Pendant 72 heures, les participants ont planché sur la thématique centrale : « Science et numérique au service de la transformation de l’éducation en contexte de crise ». Face aux secousses multidimensionnelles qui affectent la sous-région, les deux pays ont fait le choix de l’intelligence collective pour briser les barrières physiques imposées par les crises et garantir la continuité pédagogique. Pour les organisateurs, l’événement est un succès retentissant qui démontre l’agilité des structures universitaires africaines.

Au moment du bilan, la satisfaction est unanime parmi les responsables et les participants étrangers. Le Directeur Général de l’ISSEG, Pr Mamadou Cellou Diallo a exprimé un sentiment de profonde réussite, affirmant que les résultats ont largement dépassé ses attentes personnelles :

 

« Ce colloque a permis de démontrer qu’il n’y a pas de crise éducative sans solution lorsque les experts et les « éminences grises » se réunissent pour explorer les pistes de sortie ». Il a également annoncé que les propositions concrètes issus des sessions feront l’objet d’une publication officielle des actes du colloque afin de guider durablement les pratiques sur le terrain.

 

Cette rigueur scientifique a également été saluée par le Pr Mamadou Dia, Directeur Général Adjoint de l’IPU et représentant de la délégation malienne. Partagé entre la satisfaction du devoir accompli et la nostalgie de quitter la Guinée, il a souligné « la haute facture des communications, toutes en parfaite adéquation avec la thématique du colloque », tout en promettant de « très beaux textes » pour les publications à venir.
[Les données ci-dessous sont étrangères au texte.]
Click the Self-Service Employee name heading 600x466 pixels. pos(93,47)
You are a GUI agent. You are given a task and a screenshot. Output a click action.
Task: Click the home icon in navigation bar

L’événement a par ailleurs séduit au-delà de la sphère bilatérale Mali-Guinée. Venue du Gabon, la Pre Liliane Surprise Okome Engouang EP. NZESSEU, enseignante-chercheuse à l’École Normale Supérieure (ENS) de Libreville, s’est dite émerveillée par l’hospitalité guinéenne et par l’originalité de l’approche scientifique :

 

Dans une adresse pragmatique, le Dr Facinet Conté a exhorté le monde universitaire africain à s’approprier la production des savoirs « L’un des enseignements majeurs de ce colloque réside dans la nécessité pour nos pays africains de développer leurs propres capacités de recherche, d’innovation et de production des savoirs. L’Afrique ne peut se contenter d’importer exclusivement des modèles développés ailleurs. Elle doit penser son avenir éducatif à partir de ses réalités, de ses besoins et de ses aspirations. ». Il a ajouté que l’éducation moderne doit former des citoyens capables d’utiliser la science avec discernement et les technologies numériques avec responsabilité.

 

Pour le Dr Souleymane Condé, Président de la Commission d’Organisation, la fin des travaux n’est que le début d’une nouvelle feuille de route opérationnelle. « Mettre la science et le numérique au service de l’école en temps de crise, c’est refuser la fatalité de la rupture éducative et garantir à chaque apprenant, où qu’il soit, le droit immuable à un avenir de qualité », a-t-il rappelé avec force, avant d’inviter les autorités à transformer ces recommandations en outils réels de gouvernance.

 

Le message semble avoir été entendu au plus haut niveau. Le Secrétaire Général du MESRS a conclu en réitérant l’engagement de son département à veiller à ce que les conclusions de ce colloque ne restent pas confinées dans les tiroirs des universités, mais qu’elles soient largement diffusées et intégrées, autant que possible, dans les futures politiques publiques d’éducation.